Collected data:
□ □ □ □ □

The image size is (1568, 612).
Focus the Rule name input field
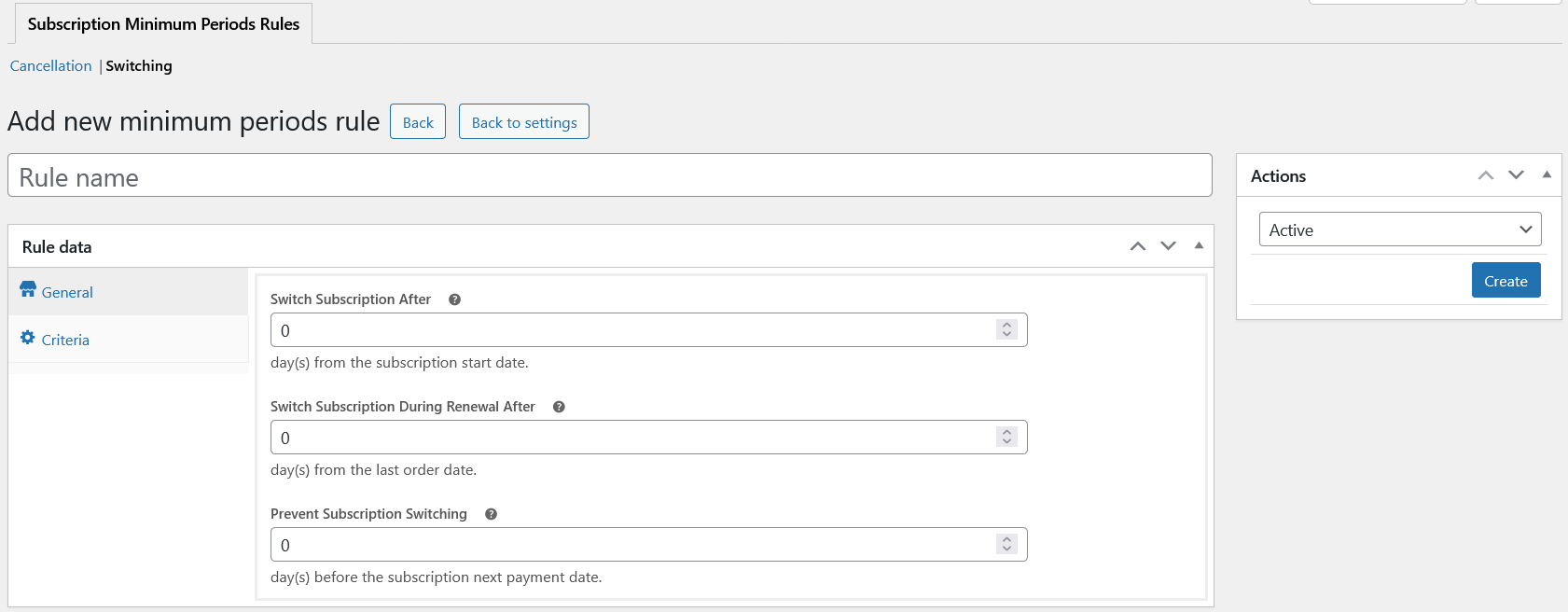pos(609,176)
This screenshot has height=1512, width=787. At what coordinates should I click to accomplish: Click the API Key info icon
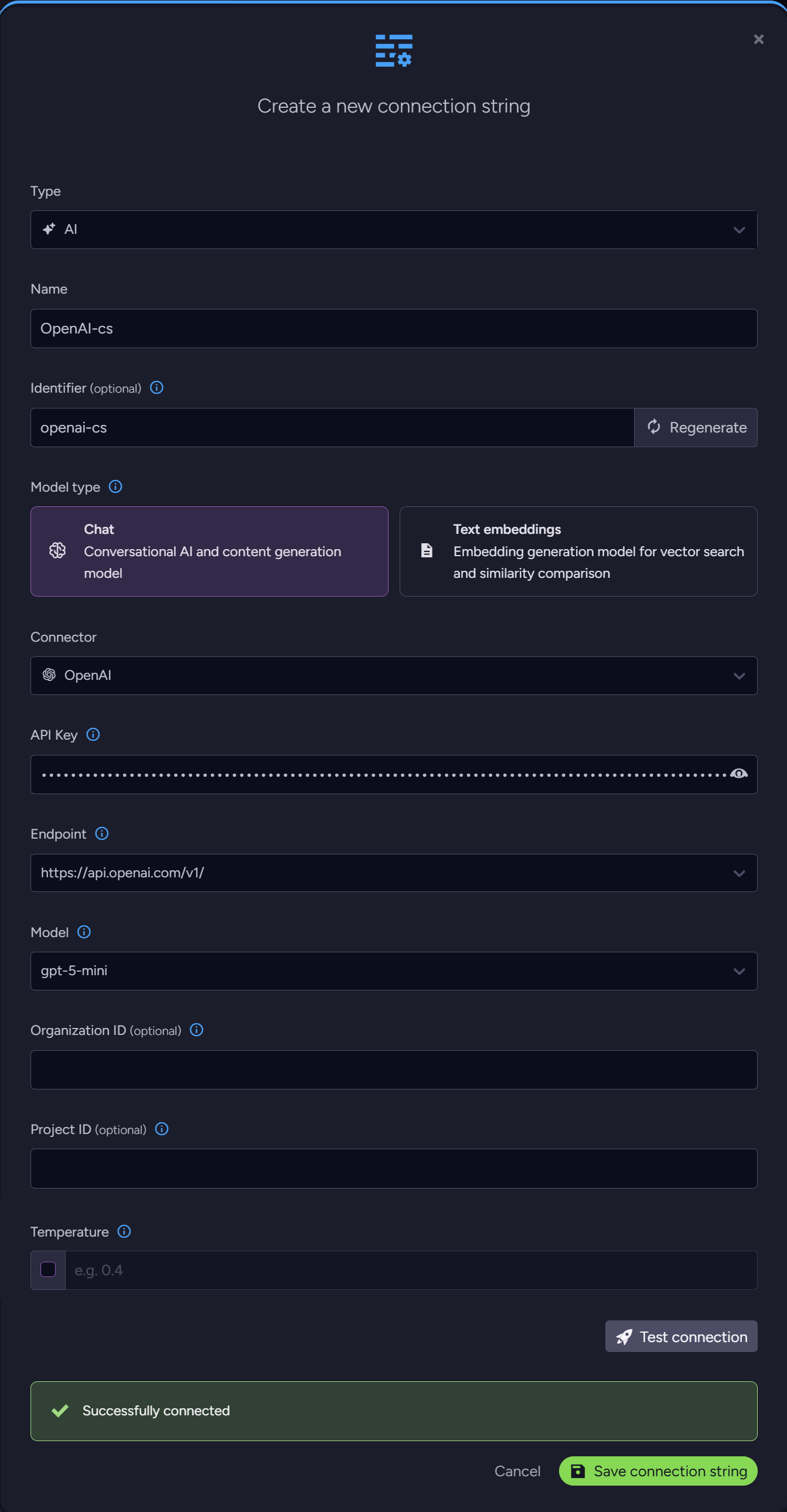(x=93, y=734)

□ □ □ □ □

__Aim of the task__.
Repeat, exactly and in full, all records above, but include no pictures.

__Output of the exercise__.
The image size is (1568, 612).
Focus the Rule name input field
pos(609,176)
This screenshot has height=1512, width=787. At what coordinates should I click to accomplish: Click the API Key info icon
(x=93, y=734)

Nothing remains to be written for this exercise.